Natalie Jones is a researcher, advocate, and qualified lawyer from Aotearoa New Zealand with a background in communications, campaigning, and organising. She believes that the climate crisis must be combated from all possible angles, including through law, policy, politics, the financial system, and grassroots activism, and has spent the last 6 years immersed in these various approaches to the problem.

Currently a PhD student in international law at Trinity College, Cambridge, Natalie is writing her thesis on inclusive global governance and participation rights. She maintains broad research interests including in climate change litigation, renewable energy, comparative environmental law, waste regulation, the rights of future generations, and critical international legal history.

Alongside her research, Natalie is a Writer for the Earth Negotiations Bulletin (ENB). In this capacity, she has attended 10+ UN negotiations, including on climate change, biodiversity, oceans, and wetlands.

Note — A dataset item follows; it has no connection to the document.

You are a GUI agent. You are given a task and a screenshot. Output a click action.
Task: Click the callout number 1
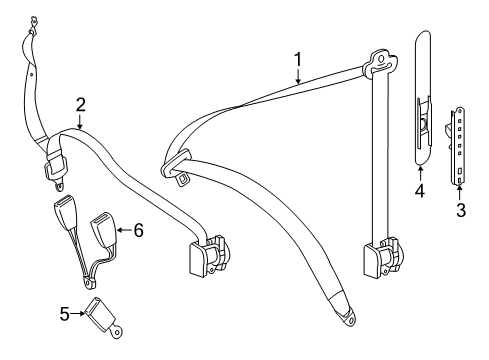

Natalie co-founded and formerly coordinated the All-Party Parliamentary Group on Future Generations, a cross-party group of UK Parliamentarians aiming to raise the profile of issues affecting future generations and start a conversation on how to adequately represent future generations in Parliament.

She was a New Zealand youth delegate to the UN climate talks in 2013-2015 (COPs 19, 20 and 21), and volunteered with Generation Zero over a similar time frame. Natalie is also a founding member of the Trinity Responsible Investment Society, and in 2016 co-convened Positive Investment Cambridge – both student societies aiming to create a fairer future through finance.

Natalie currently teaches human rights law and international environmental law at the University of Cambridge, and previously taught EU environmental law.

Natalie graduated with an LLM in international law (First Class) from the University of Cambridge, a Bachelor of Laws with Honours (First Class), and a Bachelor of Science (majoring in physics) both from the University of Canterbury. She previously worked as a judges’ clerk in the High Court of New Zealand, and has completed shorter stints at the Climate Litigation Network, the Interamerican Association for Environmental Defence, the New Zealand Parliamentary Counsel Office, and a commercial law firm.